## Your instructions
Every record shown below is to be output exactly.

(Stored items from a collection)
──────
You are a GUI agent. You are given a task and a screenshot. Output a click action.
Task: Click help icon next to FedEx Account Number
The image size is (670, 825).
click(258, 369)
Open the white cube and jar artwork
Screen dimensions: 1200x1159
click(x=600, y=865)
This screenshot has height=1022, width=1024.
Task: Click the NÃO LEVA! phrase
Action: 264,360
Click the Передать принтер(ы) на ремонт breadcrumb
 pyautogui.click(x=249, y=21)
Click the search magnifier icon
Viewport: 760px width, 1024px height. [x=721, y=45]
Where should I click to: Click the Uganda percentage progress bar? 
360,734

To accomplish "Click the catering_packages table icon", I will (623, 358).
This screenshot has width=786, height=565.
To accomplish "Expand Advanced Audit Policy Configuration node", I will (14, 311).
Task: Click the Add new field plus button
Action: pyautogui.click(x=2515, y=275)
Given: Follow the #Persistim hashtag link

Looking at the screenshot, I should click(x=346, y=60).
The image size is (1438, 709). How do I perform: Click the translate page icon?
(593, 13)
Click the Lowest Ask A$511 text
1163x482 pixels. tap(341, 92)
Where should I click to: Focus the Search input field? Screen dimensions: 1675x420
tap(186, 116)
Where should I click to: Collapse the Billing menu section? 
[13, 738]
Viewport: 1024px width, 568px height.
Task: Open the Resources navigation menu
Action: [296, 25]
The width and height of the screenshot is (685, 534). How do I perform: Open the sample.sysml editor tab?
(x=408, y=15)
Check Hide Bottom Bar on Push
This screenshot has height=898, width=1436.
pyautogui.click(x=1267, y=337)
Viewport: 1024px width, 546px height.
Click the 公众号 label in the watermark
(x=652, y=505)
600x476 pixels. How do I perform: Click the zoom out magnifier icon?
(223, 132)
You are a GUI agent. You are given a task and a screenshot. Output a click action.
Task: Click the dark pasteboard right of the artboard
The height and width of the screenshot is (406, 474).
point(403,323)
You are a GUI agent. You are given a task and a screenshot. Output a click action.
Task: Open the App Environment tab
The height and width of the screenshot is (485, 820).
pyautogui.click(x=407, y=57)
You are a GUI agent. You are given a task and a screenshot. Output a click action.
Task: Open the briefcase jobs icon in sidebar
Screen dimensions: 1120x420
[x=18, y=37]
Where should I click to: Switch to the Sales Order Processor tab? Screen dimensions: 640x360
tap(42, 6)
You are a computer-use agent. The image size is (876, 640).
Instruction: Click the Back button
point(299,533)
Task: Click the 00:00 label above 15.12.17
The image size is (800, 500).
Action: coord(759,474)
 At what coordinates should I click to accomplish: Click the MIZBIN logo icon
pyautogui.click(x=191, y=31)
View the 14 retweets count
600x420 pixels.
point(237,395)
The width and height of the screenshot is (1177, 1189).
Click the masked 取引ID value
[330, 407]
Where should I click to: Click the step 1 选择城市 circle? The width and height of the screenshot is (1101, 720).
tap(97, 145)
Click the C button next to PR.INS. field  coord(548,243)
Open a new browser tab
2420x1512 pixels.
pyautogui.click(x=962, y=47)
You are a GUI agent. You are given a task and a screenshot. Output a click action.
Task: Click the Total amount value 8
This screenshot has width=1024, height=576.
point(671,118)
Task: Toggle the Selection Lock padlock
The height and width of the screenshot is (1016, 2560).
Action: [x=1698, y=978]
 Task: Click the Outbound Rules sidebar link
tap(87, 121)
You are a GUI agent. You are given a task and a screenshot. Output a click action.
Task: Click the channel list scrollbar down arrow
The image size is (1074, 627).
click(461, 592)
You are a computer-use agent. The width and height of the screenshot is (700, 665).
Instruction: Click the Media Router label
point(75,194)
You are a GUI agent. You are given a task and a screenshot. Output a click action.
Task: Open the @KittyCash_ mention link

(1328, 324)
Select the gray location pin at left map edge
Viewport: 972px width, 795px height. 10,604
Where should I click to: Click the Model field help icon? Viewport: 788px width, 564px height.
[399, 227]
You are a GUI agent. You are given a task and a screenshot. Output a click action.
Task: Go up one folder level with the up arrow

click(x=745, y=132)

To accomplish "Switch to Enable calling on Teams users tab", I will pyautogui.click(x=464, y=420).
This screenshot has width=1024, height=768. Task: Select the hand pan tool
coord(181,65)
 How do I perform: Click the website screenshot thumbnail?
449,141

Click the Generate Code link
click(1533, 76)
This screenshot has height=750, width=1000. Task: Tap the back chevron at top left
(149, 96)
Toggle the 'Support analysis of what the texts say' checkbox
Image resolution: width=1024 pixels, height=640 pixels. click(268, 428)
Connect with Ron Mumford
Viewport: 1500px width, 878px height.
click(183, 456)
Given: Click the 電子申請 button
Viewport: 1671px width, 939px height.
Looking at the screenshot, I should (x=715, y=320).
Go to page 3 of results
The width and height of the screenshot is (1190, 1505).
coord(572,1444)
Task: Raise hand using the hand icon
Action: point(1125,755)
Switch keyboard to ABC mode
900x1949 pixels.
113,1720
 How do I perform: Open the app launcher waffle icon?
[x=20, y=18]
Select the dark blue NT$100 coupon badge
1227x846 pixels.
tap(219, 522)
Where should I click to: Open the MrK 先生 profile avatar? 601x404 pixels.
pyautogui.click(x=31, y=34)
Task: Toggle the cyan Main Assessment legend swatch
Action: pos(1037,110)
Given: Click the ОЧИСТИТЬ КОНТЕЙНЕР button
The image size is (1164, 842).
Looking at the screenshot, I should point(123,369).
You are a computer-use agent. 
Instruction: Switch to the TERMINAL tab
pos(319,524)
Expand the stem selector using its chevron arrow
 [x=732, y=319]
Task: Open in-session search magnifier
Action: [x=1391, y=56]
──────
## Answer area
You are a GUI agent. You are given a task and a screenshot. Output a click action.
Task: Click help icon next to FedEx Account Number
The image size is (670, 825).
click(258, 369)
Open the white cube and jar artwork
Screen dimensions: 1200x1159
click(x=600, y=865)
This screenshot has height=1022, width=1024.
Task: Click the NÃO LEVA! phrase
Action: 264,360
Click the Передать принтер(ы) на ремонт breadcrumb
 pyautogui.click(x=249, y=21)
Click the search magnifier icon
Viewport: 760px width, 1024px height. [x=721, y=45]
Where should I click to: Click the Uganda percentage progress bar? 
360,734

To accomplish "Click the catering_packages table icon", I will (623, 358).
This screenshot has width=786, height=565.
To accomplish "Expand Advanced Audit Policy Configuration node", I will (14, 311).
Task: Click the Add new field plus button
Action: pyautogui.click(x=2515, y=275)
Given: Follow the #Persistim hashtag link

Looking at the screenshot, I should click(x=346, y=60).
The image size is (1438, 709). How do I perform: Click the translate page icon?
(593, 13)
Click the Lowest Ask A$511 text
1163x482 pixels. tap(341, 92)
Where should I click to: Focus the Search input field? Screen dimensions: 1675x420
tap(186, 116)
Where should I click to: Collapse the Billing menu section? 
[13, 738]
Viewport: 1024px width, 568px height.
Task: Open the Resources navigation menu
Action: [296, 25]
The width and height of the screenshot is (685, 534). How do I perform: Open the sample.sysml editor tab?
(x=408, y=15)
Check Hide Bottom Bar on Push
This screenshot has height=898, width=1436.
pyautogui.click(x=1267, y=337)
Viewport: 1024px width, 546px height.
Click the 公众号 label in the watermark
(x=652, y=505)
600x476 pixels. How do I perform: Click the zoom out magnifier icon?
(223, 132)
You are a GUI agent. You are given a task and a screenshot. Output a click action.
Task: Click the dark pasteboard right of the artboard
The height and width of the screenshot is (406, 474).
point(403,323)
You are a GUI agent. You are given a task and a screenshot. Output a click action.
Task: Open the App Environment tab
The height and width of the screenshot is (485, 820).
pyautogui.click(x=407, y=57)
You are a GUI agent. You are given a task and a screenshot. Output a click action.
Task: Open the briefcase jobs icon in sidebar
Screen dimensions: 1120x420
[x=18, y=37]
Where should I click to: Switch to the Sales Order Processor tab? Screen dimensions: 640x360
tap(42, 6)
You are a computer-use agent. The image size is (876, 640).
Instruction: Click the Back button
point(299,533)
Task: Click the 00:00 label above 15.12.17
The image size is (800, 500).
Action: coord(759,474)
 At what coordinates should I click to accomplish: Click the MIZBIN logo icon
pyautogui.click(x=191, y=31)
View the 14 retweets count
600x420 pixels.
point(237,395)
The width and height of the screenshot is (1177, 1189).
Click the masked 取引ID value
[330, 407]
Where should I click to: Click the step 1 选择城市 circle? The width and height of the screenshot is (1101, 720).
tap(97, 145)
Click the C button next to PR.INS. field  coord(548,243)
Open a new browser tab
2420x1512 pixels.
pyautogui.click(x=962, y=47)
You are a GUI agent. You are given a task and a screenshot. Output a click action.
Task: Click the Total amount value 8
This screenshot has width=1024, height=576.
point(671,118)
Task: Toggle the Selection Lock padlock
The height and width of the screenshot is (1016, 2560).
Action: [x=1698, y=978]
 Task: Click the Outbound Rules sidebar link
tap(87, 121)
You are a GUI agent. You are given a task and a screenshot. Output a click action.
Task: Click the channel list scrollbar down arrow
The image size is (1074, 627).
click(461, 592)
You are a computer-use agent. The width and height of the screenshot is (700, 665).
Instruction: Click the Media Router label
point(75,194)
You are a GUI agent. You are given a task and a screenshot. Output a click action.
Task: Open the @KittyCash_ mention link

(1328, 324)
Select the gray location pin at left map edge
Viewport: 972px width, 795px height. 10,604
Where should I click to: Click the Model field help icon? Viewport: 788px width, 564px height.
[399, 227]
You are a GUI agent. You are given a task and a screenshot. Output a click action.
Task: Go up one folder level with the up arrow

click(x=745, y=132)

To accomplish "Switch to Enable calling on Teams users tab", I will pyautogui.click(x=464, y=420).
This screenshot has width=1024, height=768. Task: Select the hand pan tool
coord(181,65)
 How do I perform: Click the website screenshot thumbnail?
449,141

Click the Generate Code link
click(1533, 76)
This screenshot has height=750, width=1000. Task: Tap the back chevron at top left
(149, 96)
Toggle the 'Support analysis of what the texts say' checkbox
Image resolution: width=1024 pixels, height=640 pixels. click(268, 428)
Connect with Ron Mumford
Viewport: 1500px width, 878px height.
click(183, 456)
Given: Click the 電子申請 button
Viewport: 1671px width, 939px height.
Looking at the screenshot, I should (x=715, y=320).
Go to page 3 of results
The width and height of the screenshot is (1190, 1505).
coord(572,1444)
Task: Raise hand using the hand icon
Action: point(1125,755)
Switch keyboard to ABC mode
900x1949 pixels.
113,1720
 How do I perform: Open the app launcher waffle icon?
[x=20, y=18]
Select the dark blue NT$100 coupon badge
1227x846 pixels.
tap(219, 522)
Where should I click to: Open the MrK 先生 profile avatar? 601x404 pixels.
pyautogui.click(x=31, y=34)
Task: Toggle the cyan Main Assessment legend swatch
Action: pos(1037,110)
Given: Click the ОЧИСТИТЬ КОНТЕЙНЕР button
The image size is (1164, 842).
Looking at the screenshot, I should point(123,369).
You are a computer-use agent. 
Instruction: Switch to the TERMINAL tab
pos(319,524)
Expand the stem selector using its chevron arrow
 [x=732, y=319]
Task: Open in-session search magnifier
Action: [x=1391, y=56]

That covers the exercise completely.